Summary
In Ziecker the court reversed our holding that plaintiff's reckless conduct was the superseding cause of the injury. Inasmuch as there is no meaningful distinction between this case and the cited cases in terms of plaintiff's age and experience, and especially considering plaintiff's lack of awareness of the fluctuating water level, we reach a similar conclusion here.
Summary of this case from Coe v. Ta-Ga-Soke Campgrounds, Inc.Opinion
February 3, 1989
Appeal from the Supreme Court, Erie County, Fallon, J.
Present — Denman, J.P., Boomer, Pine, Balio and Davis, JJ.
Judgment reversed on the law without costs and complaint dismissed. Memorandum: On July 4, 1976 plaintiff, who was then a few weeks short of his eighteenth birthday, and several friends went swimming at Green Lake in the Town of Orchard Park. Plaintiff ran into the water until it reached his knees, then dove forward into approximately 2 to 2 1/2 feet of water. He struck his head on the sandy bottom and sustained injuries that rendered him a quadriplegic.
Plaintiff commenced a negligence action against the town and others. After a jury trial, he was found to be 70% liable for his injuries and was awarded $4,500,000 of the total $15,000,000 award. We reverse.
Plaintiff argues that the town had a duty to warn bathers of the danger of diving into the shallow water. Even if we assume, however, that such duty existed, we find that plaintiff's reckless conduct was, as a matter of law, the sole proximate cause of his injury. Proximate cause is defined as that "`which in a natural sequence, unbroken by any new cause, produces that event and without which that event would not have occurred.' Rider v. Syracuse Rapid Transit Ry. Co., 171 N.Y. 139, 147 * * *. Where the actual cause of the injury is undisputed, the question of whether the defendant's negligence was the proximate cause of plaintiff's injury is a question of law for the court. See Rivera v. City of New York, 11 N.Y.2d 856, 857 * * *; see also Derdiarian v. Felix Contracting Corp., 51 N.Y.2d 308, 315". (Caraballo v United States, 830 F.2d 19, 22.) Here, as in Caraballo, it was not defendant's failure to post signs or supervise adequately that caused plaintiff's injury. It was his own act — diving into 2 1/2 feet of water — which was an unforeseeable superseding cause barring defendant's liability (see, Howard v Poseidon Pools, 72 N.Y.2d 972; Boltax v Joy Day Camp, 67 N.Y.2d 617).
All concur, except Pine and Davis, JJ., who dissent and vote to affirm, in the following memorandum.

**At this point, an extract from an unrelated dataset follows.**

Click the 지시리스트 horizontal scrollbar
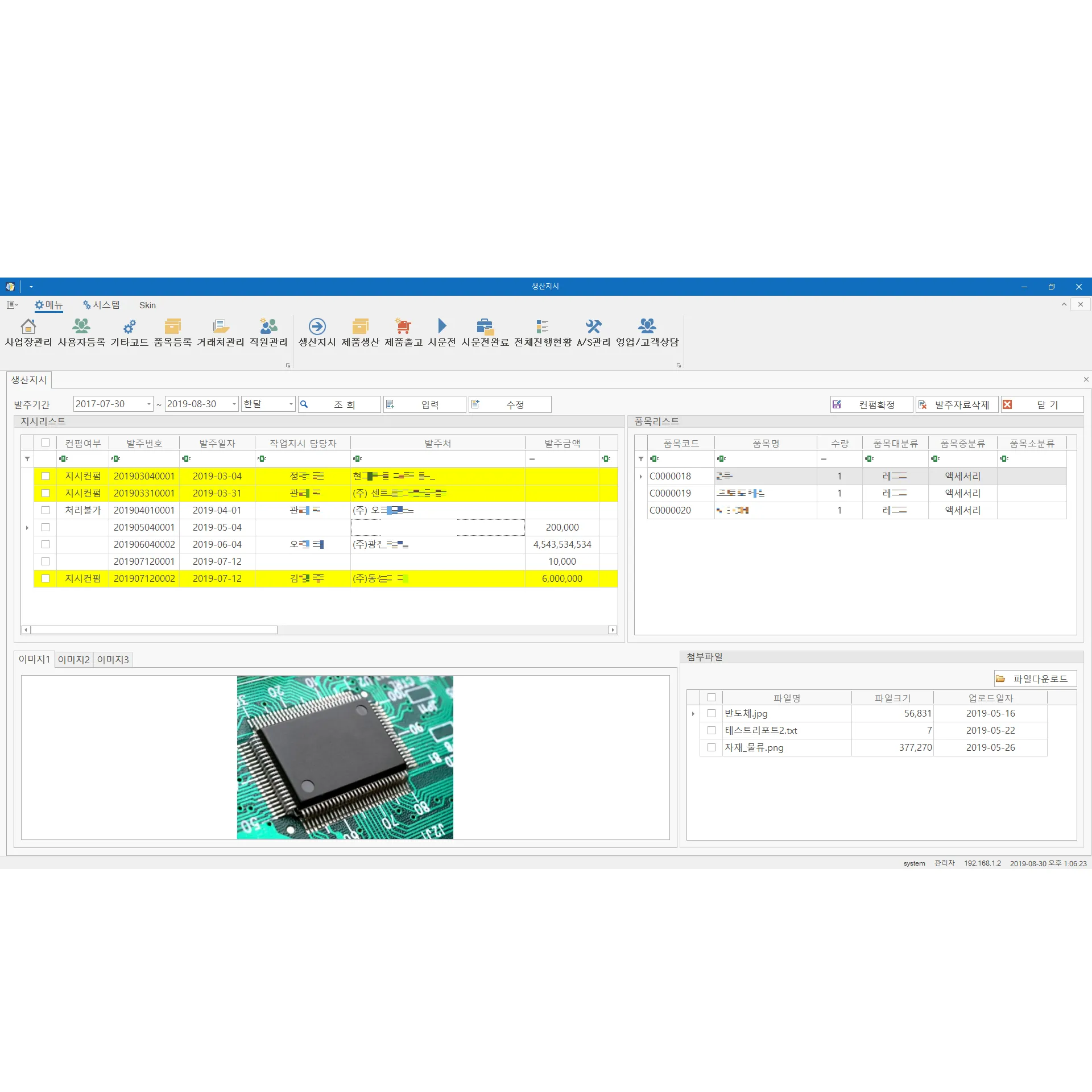click(154, 630)
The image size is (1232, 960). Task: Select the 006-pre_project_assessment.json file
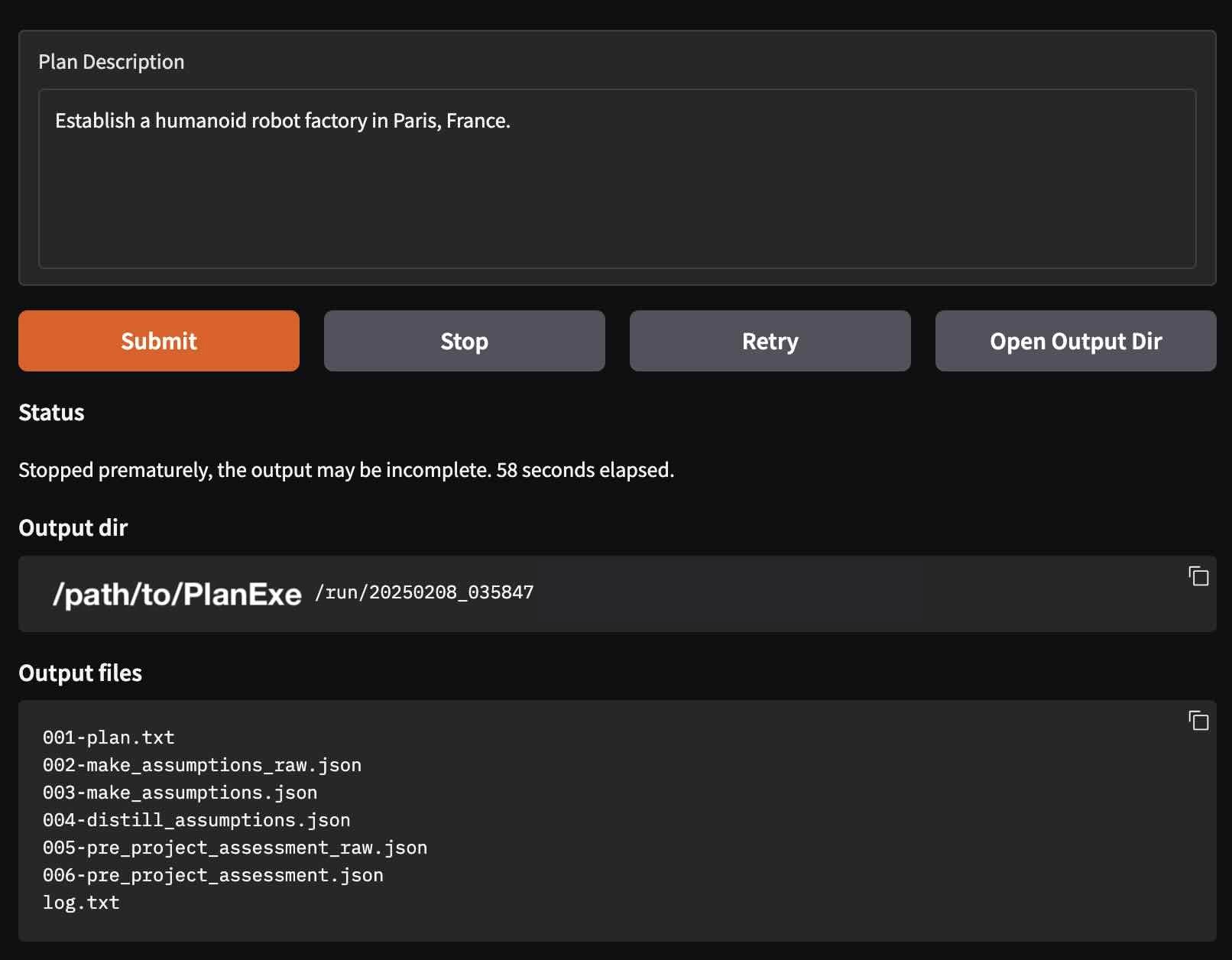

We dissent and vote to affirm. The court did not err in refusing to rule as a matter of law that plaintiff's act of diving into shallow water at Green Lake was the sole proximate cause of the accident. The majority's reliance on the notion of an unforeseeable superseding cause as the sole proximate cause of plaintiff's injury is inappropriate in this case because plaintiff's dive into shallow water was not unforeseeable. The record reflects that, although no signs prohibited diving, there was an unwritten rule that diving was prohibited in the shallow water. There was also evidence that many divers had done surface dives in the shallow water. The evidence as to the type of dive executed by plaintiff in this case was conflicting.
A distinction must be drawn between superseding fault and comparative fault (see, Mesick v State of New York, 118 A.D.2d 214, lv denied 68 N.Y.2d 611). Plaintiff was a minor on his first visit to this lake. That people would attempt to dive in shallow water was clearly known to the town, and we conclude that the jury was properly permitted to consider comparative fault in this case.